● WORK TASK
Continue the blog post with the story of Amelia and the mushroom from where it stops.

● TEXT SECTION
--- START ---
It’s official: I have ZERO self-control. Tuesday is just too far away. It’s only a day late, right? Okay, it did take me almost all day to get around to posting this, I know. But when I started posting my first story, Into the Dragon’s Lair, I said this while I was explaining how often I woule be posting:
I will try consistently post every Tuesday (I think they’ll be 6 parts), but if I miss a day I’ll fudge and post it late (or early, if I see it coming). I thought you guys would appreciate that more than my skipping a week for the sake of regularity.
Once I remembered that, I knew I had a good excuse. More than an excuse, it’s a good reason. But I have a little news first. . .
. . . Today is Michael’s Adoption Day!
Exactly three years ago Little Brother and I officially became siblings–but really, he was my brother all along. We were family even before the finalization, no matter what legalities were in place. We were so blessed to be able to bring M right Home from the hospital!
Now, read away:
Amelia set Jerry on the ground and bent down beside the mushroom. She grasped the base of the stalk in both hands, snapped it off, and swung the fungus over her shoulder. It was taller than she was, but light as a feather. She carried it back to her house, tripping on an overeager-to-keep-up-with-her centipede. She brought it inside and laid it on the table.
A whole mushroom! She could eat more than a few leaves each day after such a discovery. Too excited to try any gourmet cooking, Amelia broke off a chunk of the cap for her dinner, and sat outside her house gnawing on the raw mushroom with a disquieting thought growing on her mind.
--- END ---
(Stored data)
--- START ---
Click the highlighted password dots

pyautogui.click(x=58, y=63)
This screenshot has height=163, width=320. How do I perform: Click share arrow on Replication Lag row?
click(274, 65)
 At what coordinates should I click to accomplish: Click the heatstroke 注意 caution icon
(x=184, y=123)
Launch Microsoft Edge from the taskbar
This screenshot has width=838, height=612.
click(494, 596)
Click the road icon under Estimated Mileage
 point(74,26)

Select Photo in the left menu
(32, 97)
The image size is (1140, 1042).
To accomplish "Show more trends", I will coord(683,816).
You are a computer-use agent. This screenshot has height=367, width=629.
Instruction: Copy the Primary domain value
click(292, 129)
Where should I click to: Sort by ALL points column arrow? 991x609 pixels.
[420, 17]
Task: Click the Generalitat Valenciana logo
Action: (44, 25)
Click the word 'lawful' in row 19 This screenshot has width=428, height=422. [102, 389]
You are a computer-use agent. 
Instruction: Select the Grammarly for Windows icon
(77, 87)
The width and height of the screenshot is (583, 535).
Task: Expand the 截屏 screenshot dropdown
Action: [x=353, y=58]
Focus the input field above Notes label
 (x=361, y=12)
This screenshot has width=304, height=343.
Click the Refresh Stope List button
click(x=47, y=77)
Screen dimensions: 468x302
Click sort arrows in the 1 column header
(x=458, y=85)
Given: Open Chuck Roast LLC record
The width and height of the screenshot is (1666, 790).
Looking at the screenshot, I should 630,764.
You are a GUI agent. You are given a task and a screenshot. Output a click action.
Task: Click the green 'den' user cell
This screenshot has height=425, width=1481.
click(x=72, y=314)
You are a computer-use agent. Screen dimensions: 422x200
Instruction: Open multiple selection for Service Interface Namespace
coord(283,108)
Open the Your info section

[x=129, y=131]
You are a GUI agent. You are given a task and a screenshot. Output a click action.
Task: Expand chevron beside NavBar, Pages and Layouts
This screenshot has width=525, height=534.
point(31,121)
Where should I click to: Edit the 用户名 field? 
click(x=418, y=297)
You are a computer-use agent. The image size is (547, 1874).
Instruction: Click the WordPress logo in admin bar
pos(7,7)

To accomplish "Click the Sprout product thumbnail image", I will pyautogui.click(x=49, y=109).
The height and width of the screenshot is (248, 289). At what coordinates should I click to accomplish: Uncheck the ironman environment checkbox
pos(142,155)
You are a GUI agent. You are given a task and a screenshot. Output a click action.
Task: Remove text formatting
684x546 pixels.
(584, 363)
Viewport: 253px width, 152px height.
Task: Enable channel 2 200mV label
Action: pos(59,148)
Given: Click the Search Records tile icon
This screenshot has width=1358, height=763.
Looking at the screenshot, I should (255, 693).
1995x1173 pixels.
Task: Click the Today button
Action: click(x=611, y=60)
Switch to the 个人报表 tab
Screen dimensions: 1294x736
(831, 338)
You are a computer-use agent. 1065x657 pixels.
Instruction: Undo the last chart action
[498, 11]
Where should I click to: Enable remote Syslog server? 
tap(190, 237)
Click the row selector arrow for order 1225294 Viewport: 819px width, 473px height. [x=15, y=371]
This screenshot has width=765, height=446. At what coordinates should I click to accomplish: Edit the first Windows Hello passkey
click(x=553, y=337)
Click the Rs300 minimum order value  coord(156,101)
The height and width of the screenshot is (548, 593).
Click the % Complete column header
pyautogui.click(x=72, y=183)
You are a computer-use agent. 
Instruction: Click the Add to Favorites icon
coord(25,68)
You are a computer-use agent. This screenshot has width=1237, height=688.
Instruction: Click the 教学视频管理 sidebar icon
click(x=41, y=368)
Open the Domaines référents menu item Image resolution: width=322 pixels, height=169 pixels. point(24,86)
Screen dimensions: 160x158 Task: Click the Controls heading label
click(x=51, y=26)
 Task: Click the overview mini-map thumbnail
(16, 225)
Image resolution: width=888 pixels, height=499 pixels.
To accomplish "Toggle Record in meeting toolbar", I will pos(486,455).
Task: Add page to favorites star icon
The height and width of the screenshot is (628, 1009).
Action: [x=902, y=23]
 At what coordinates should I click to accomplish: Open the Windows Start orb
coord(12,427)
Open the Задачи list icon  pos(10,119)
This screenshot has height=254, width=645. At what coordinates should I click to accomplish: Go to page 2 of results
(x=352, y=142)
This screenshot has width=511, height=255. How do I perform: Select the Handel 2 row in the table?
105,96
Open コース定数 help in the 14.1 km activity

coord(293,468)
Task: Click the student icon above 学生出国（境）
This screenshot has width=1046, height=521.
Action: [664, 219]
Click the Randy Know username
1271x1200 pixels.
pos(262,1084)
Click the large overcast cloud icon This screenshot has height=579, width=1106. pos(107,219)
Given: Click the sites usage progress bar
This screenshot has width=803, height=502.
--- END ---
● FINAL ANSWER
She sat for a while after she had finished; watching the stars come out and listening to the crickets’ fiddles. But she was far too disquieted to sit still long, and soon got up and began to clean up her house. She scrubbed vigorously until she decided it was time to get some sleep. Before she went to bed, Amelia broke the mushroom into three pieces and set it on a shelf—hidden behind several things.
She sat on the edge of her little bed in her white daisy-petal nightgown and looked down at Jerry, who was sitting on the floor, obviously trying to climb up the bed posts. “Now I’ve spoiled you,” Amelia sighed as she lifted him up by a front leg. “If you could learn to like mushroom you’d have enough to eat too,” she added over her shoulder as he curled up against her back.
But that was her problem—sharing. One mushroom couldn’t feed the whole colony, but it could feed a few. She should offer food if she had it, shouldn’t she? But with one little toadstool divided up among so many fairies, would she get any?